* **To do**
Copy out every one of the records below word for word, keeping each line as it appears.

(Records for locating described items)
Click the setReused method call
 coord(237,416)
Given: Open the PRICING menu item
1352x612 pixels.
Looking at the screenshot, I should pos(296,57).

* **Response to the task**
Click the setReused method call
 coord(237,416)
Given: Open the PRICING menu item
1352x612 pixels.
Looking at the screenshot, I should pos(296,57).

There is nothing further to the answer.